Sunday, April 24, 2011
Masters, Slaves, and Better Ideas
And the bunny takes her place on the foretold day to witness The Birth of the thing from the water.
Twitter Sonnet #255
Red air crushes coats millions of years past.
Three decades of stale white cake pills vanish.
Frosted web makes dehydrating repast.
Irradiated rubber jams English.
Lead pipes beat the crap out of nukes to-night.
Blood stained faucets ruin the tap water.
Plumbers throw up mushrooms after they fight.
Three hundred cows rotted in the larder.
Sushi fate selects a fatted blowfish.
Glowing autumn wounds drop from a grey limb.
Avocado dip shines in radar dish.
Pear man wonders if apple man sees him.
Two moustaches make a hairy face X.
Luna orbits the blue egg of kleenex.
HBO has a new fantasy series, A Game of Thrones, based on a novel by George R.R. Martin. I've never read the book, but I saw someone on a forum a while ago call Venia's Travels a George R.R. Martin ripoff, which kind of made me wonder if I'd like Martin's books. Having watched the first episode, I'm guessing the person who made the comment is probably one of those people who think that fantasy fiction that's any darker or more violent than a Disney movie is a novelty. I know this isn't the case, which is probably why I found the pilot episode of A Game of Thrones more boring than a lot of people will.
I have nothing against shock value, except I'm pretty jaded, so shock value alone just isn't enough for me. A Game of Thrones does have a lot more than that, but it's lacking one very important element--characters who aren't dull as dirt.
The show starts off badly with a long opening shot of three unknown guys in uninteresting clothes, a shot that's not even framed or angled in any particularly interesting way, and we stay with this shot for what seems like a minute before switching to a shot behind and above the guys riding into a conspicuously cg corridor. How about a little water on your porridge.

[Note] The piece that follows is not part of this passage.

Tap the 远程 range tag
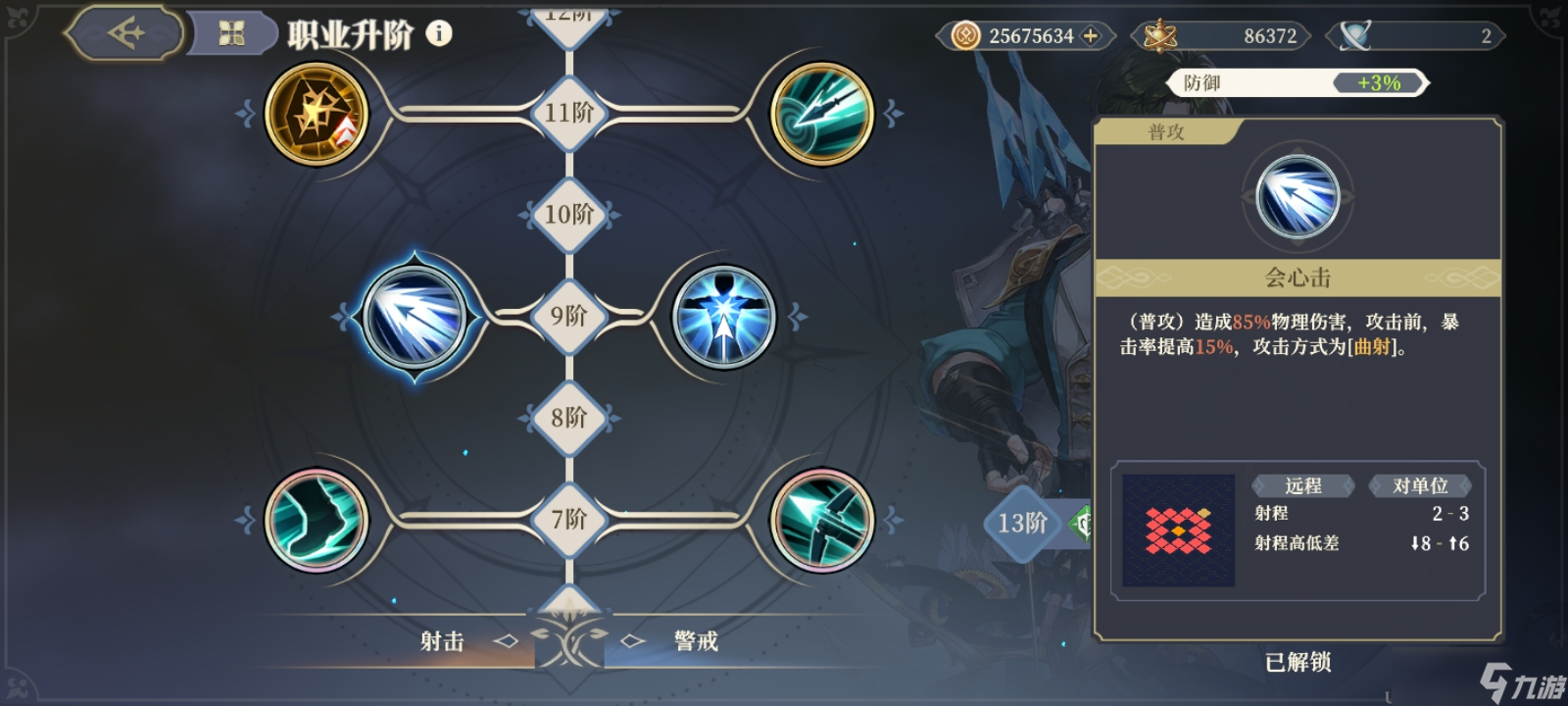The height and width of the screenshot is (706, 1568). point(1303,485)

But things improve as the riders enter a really lovely, snow covered forest.
Unfortunately, this is followed by some fairly standard tracking shots of guys running in a forest as a blurred monster rushes by in the foreground. By the time two of the guys are dead and we move into opening credits, I know we're meant to be thinking, "Wow, what an opening!" But all I thought was, "So I wonder if this thing will ever get off the ground."
There are lots of great visuals in the episode. Though I suspect future episodes will, like Boardwalk Empire, relegate things more and more to smaller and cheaper sets and less interesting locations due to time constraints on those scouting the locations. There won't be as much scheduling for weather like in this pretty shot;
The very fact of a fantasy show with explicit violence and sex kind of made me want this show to be good. And I love both Sean Bean and Lena Headley, though Terminator: The Sarah Connor Chronicles convinced me she's better off playing a female Clint Eastwood badass than some aloof Queen. But so far everyone's playing a type rather than a character. My favourite sequence involved a young, delicate little princess forced to marry a huge, beefy savage king. Though neither of them received any characterisation--it's porn. Instead of a cable guy and a housewife in lingerie, it's a pretty princess and a brute who ravishes her. Though I guess the fact that she has a moustache is kind of a twist.
Probably not something that was intended. Once I saw it, I couldn't stop seeing it. Together with her dark eyebrows, the obvious wig did nothing to diminish the porno quality of the sequence.
I may well watch the second episode, though, to see if there are more good visuals, and because I know Jane Espenson writes a later episode. Who knows, it could get better.